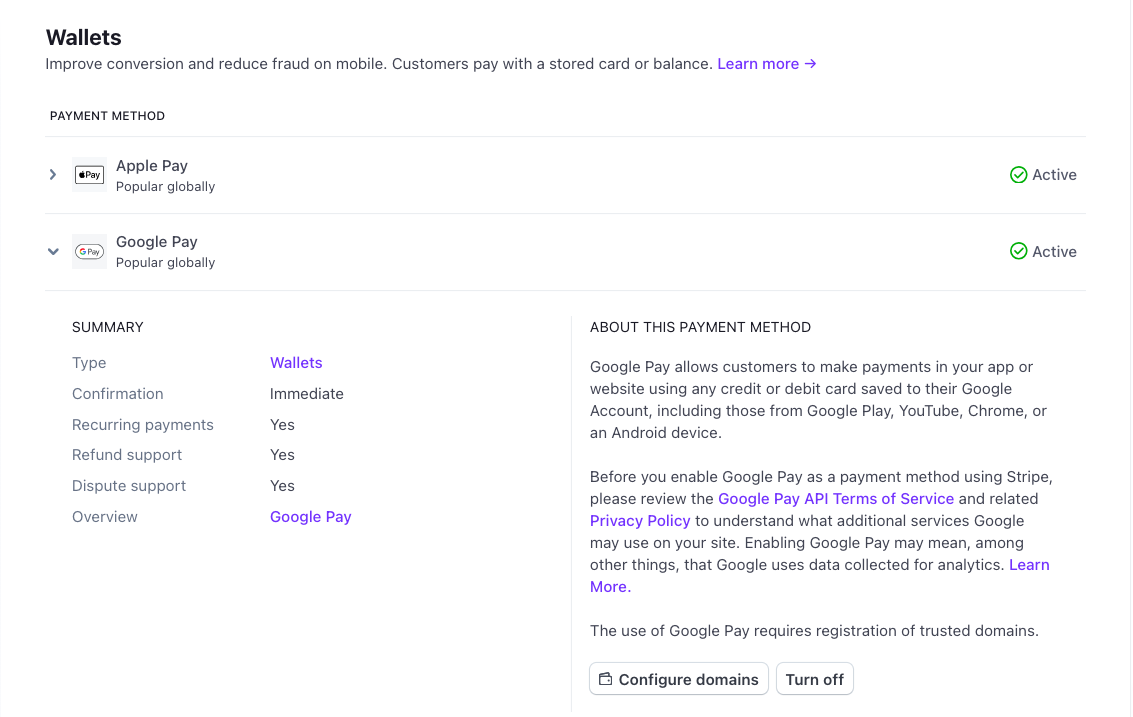Viewport: 1133px width, 717px height.
Task: Click the green Active checkmark for Apple Pay
Action: click(x=1018, y=175)
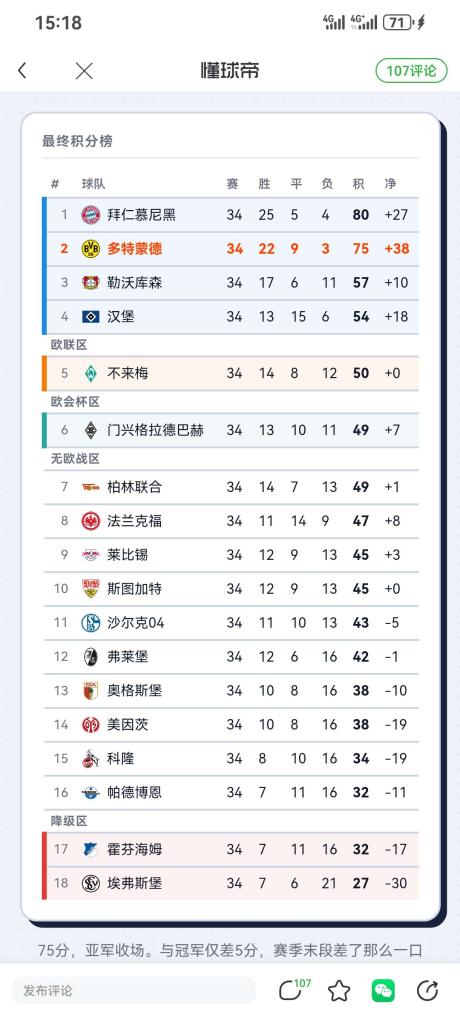
Task: Tap the circular share arrow icon
Action: [x=427, y=991]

════════

*課題の内容*:
上のリストにある行を、画像を除いてすべて一字一句変えずに抜き出してください。

*課題への回答*:
Viewport: 1133px width, 717px height.
Task: Click the green Active checkmark for Apple Pay
Action: click(x=1018, y=175)
Task: Tap the circular share arrow icon
Action: [x=427, y=991]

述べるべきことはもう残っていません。